**Work instruction:** Reproduce the passage of the post on false positive processing from "Disclaimer: I’m not" to "sort them manually.", inclusive.

**Document segment:**
* * *

Lately, I have tasked myself with the enormous challenge of the automation (or partially automation) of processing all of our false positive submissions.
For years I have always thought that false positive processing would require hand processing. Because we get such a high volume of FP submissions that are actually spam (ie, stock spam, pharmaspam, image spam, adverts, etc) we could not simply assume that every submission was legitimate. In fact, it was more like the other way around, submissions to false positives were more likely to be illegitimate. This was what was so tedious: FPs had to be sorted manually to separate the wheat from the chaff and then they could be processed for real (ie, adjusted such that they don’t get hit anymore).
Even within non-spam submissions, what constitutes a real false positive? Is a dirty joke a legit FP submission? We filter business mail so should we count jokes? It’s a tough question because automation could throw off our stats. If we assume that everything that is quasi-legit is legit, but we don’t really consider dirty jokes as valid FPs, then it makes us look a little worse than we are.
But let’s leave aside the question of jokes and advertisements for now. What I want to know is if it is possible to partially automate the false positive process? Can it at least be streamlined? I think the answer is “yes, but it’s not easy.”
Disclaimer: I’m not that clueless, I had already written a lot of scripts to move messages around based on content, but I need a better way to move messages and categorize them without examination afterwards.
Recall that a few months ago I posted a series on the spam theorems and that most email was either mostly clean or mostly dirty. When it comes to people who send mail, most of them are either sending very high volumes of spam or very low volumes of it. So, in theory, if I examined the historical traffic patterns of sending IPs, I could remove very dirty IPs and set aside the very clean ones in a special location without ever having to sort them manually.

* * *

(Dataset records)
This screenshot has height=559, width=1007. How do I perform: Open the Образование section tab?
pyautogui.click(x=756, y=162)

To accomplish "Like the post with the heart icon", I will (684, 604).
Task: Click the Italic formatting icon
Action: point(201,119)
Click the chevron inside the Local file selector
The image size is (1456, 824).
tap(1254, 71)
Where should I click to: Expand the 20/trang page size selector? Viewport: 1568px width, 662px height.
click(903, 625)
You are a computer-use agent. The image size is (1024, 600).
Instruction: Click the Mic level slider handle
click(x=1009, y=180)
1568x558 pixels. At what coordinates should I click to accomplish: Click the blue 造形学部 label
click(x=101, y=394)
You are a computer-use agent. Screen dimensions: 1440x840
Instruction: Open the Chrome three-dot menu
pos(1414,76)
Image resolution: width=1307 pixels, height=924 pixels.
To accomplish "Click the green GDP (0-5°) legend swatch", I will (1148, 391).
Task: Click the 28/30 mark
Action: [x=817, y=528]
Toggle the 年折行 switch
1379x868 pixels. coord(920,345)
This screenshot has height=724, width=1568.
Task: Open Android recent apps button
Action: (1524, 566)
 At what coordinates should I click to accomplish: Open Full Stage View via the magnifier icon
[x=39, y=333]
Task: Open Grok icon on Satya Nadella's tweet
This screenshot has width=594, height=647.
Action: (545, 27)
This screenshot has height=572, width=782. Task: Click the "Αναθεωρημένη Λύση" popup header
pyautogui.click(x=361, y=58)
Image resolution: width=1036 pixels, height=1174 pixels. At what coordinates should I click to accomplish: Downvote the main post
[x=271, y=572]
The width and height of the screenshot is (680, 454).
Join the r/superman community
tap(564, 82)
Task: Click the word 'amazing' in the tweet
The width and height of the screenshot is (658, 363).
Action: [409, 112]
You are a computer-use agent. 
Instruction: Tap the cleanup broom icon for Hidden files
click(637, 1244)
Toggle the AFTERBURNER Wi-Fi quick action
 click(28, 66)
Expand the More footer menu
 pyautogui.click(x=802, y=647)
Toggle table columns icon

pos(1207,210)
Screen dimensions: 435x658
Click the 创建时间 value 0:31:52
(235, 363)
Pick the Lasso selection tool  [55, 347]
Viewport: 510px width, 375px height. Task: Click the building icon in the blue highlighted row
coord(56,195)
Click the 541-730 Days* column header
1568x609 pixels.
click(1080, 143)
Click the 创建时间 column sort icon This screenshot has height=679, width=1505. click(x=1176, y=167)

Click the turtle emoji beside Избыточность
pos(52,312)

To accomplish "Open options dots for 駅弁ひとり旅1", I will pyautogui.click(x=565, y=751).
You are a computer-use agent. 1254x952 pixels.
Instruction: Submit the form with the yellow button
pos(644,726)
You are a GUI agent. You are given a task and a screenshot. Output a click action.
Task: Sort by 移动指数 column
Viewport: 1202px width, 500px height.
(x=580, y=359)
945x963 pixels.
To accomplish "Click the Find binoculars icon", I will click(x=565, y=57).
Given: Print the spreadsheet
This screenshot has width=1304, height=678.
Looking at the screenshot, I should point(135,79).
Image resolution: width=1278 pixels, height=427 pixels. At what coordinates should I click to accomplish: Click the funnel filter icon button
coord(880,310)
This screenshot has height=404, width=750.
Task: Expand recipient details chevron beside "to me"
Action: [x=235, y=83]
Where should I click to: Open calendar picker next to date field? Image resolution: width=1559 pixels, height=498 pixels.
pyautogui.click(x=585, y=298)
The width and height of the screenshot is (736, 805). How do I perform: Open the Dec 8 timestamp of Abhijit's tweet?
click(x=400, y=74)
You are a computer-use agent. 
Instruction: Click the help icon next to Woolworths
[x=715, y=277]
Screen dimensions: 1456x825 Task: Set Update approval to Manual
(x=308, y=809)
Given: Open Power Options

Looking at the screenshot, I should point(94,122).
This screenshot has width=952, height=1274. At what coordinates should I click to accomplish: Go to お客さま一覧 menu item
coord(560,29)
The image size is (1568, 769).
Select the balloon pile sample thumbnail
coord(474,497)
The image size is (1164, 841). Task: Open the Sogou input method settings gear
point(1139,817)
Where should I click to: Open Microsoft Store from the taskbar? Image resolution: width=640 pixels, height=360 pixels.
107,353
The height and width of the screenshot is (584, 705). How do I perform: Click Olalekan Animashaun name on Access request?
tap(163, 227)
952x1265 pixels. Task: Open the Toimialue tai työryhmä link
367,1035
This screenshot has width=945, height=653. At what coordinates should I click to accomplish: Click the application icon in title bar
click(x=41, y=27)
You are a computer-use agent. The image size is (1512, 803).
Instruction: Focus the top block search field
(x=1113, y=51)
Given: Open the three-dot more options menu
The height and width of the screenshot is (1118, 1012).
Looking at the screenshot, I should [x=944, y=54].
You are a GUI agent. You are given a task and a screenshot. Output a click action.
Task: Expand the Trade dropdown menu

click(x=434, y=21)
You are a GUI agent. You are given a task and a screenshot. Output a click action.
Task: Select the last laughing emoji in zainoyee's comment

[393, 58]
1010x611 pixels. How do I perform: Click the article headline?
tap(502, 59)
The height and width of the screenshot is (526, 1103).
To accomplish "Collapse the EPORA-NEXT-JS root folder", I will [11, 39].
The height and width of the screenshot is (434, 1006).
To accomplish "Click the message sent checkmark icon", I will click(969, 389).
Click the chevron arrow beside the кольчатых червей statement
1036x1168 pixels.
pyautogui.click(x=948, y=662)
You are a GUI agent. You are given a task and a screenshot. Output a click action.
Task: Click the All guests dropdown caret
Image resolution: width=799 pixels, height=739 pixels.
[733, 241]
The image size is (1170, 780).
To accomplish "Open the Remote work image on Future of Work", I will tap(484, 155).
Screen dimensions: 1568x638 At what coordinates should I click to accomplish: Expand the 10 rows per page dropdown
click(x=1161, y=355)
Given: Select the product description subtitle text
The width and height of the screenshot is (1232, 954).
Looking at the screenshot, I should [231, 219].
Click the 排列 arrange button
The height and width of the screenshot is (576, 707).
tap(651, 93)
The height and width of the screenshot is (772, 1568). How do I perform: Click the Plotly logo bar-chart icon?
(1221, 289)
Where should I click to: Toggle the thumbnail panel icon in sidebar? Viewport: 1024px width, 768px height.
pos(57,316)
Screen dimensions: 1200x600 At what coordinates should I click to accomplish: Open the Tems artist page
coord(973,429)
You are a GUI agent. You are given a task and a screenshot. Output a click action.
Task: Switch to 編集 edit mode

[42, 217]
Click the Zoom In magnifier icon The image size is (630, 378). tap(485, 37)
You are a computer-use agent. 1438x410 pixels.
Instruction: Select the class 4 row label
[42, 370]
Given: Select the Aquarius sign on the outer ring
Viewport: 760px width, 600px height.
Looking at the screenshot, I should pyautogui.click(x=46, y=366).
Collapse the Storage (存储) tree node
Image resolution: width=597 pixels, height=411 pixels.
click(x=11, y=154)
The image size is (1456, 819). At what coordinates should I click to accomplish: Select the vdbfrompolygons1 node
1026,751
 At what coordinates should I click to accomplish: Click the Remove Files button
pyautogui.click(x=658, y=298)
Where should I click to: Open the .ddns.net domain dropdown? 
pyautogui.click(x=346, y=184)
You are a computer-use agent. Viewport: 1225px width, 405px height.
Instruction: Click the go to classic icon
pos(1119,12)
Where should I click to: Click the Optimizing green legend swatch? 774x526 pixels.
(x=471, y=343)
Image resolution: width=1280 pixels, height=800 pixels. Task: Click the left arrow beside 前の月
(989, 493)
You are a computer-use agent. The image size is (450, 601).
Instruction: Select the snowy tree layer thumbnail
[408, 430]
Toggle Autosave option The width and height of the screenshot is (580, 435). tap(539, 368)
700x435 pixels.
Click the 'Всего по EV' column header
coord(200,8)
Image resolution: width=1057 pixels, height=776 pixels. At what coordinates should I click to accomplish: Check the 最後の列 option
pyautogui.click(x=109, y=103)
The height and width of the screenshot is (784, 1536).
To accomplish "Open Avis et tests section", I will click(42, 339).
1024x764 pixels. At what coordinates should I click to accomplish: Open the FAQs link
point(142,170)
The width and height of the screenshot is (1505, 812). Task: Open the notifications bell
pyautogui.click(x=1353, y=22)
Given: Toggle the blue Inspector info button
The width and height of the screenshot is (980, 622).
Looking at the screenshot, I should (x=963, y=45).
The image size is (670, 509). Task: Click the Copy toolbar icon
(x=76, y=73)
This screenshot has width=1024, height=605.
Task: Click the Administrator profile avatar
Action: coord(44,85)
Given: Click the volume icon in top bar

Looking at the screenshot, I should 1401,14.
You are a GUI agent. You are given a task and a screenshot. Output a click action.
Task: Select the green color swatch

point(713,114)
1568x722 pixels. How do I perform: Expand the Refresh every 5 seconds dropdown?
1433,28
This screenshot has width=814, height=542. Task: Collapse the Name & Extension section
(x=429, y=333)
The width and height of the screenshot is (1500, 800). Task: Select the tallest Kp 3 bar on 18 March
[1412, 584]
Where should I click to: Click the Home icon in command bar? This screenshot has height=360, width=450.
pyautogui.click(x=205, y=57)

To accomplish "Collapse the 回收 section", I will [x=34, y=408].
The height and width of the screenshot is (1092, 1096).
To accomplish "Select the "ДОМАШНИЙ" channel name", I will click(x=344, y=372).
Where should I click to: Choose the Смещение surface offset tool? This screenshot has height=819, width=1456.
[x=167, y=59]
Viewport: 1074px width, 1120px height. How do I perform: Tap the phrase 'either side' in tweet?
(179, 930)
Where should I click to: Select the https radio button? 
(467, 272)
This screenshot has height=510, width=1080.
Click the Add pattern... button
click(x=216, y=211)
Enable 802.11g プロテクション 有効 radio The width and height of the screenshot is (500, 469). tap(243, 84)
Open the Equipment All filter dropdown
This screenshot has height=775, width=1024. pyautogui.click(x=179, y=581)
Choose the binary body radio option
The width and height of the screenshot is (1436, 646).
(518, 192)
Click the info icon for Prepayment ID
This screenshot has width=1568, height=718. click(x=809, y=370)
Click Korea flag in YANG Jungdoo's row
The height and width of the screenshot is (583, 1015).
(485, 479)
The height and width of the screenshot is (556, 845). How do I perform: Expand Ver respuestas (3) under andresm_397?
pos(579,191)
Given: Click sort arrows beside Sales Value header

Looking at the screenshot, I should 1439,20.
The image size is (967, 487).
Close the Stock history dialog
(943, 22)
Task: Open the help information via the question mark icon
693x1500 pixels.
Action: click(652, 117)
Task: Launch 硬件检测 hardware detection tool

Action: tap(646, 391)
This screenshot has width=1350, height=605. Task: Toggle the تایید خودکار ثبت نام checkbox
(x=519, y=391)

* * *

**Response area:**
Disclaimer: I’m not that clueless, I had already written a lot of scripts to move messages around based on content, but I need a better way to move messages and categorize them without examination afterwards.
Recall that a few months ago I posted a series on the spam theorems and that most email was either mostly clean or mostly dirty. When it comes to people who send mail, most of them are either sending very high volumes of spam or very low volumes of it. So, in theory, if I examined the historical traffic patterns of sending IPs, I could remove very dirty IPs and set aside the very clean ones in a special location without ever having to sort them manually.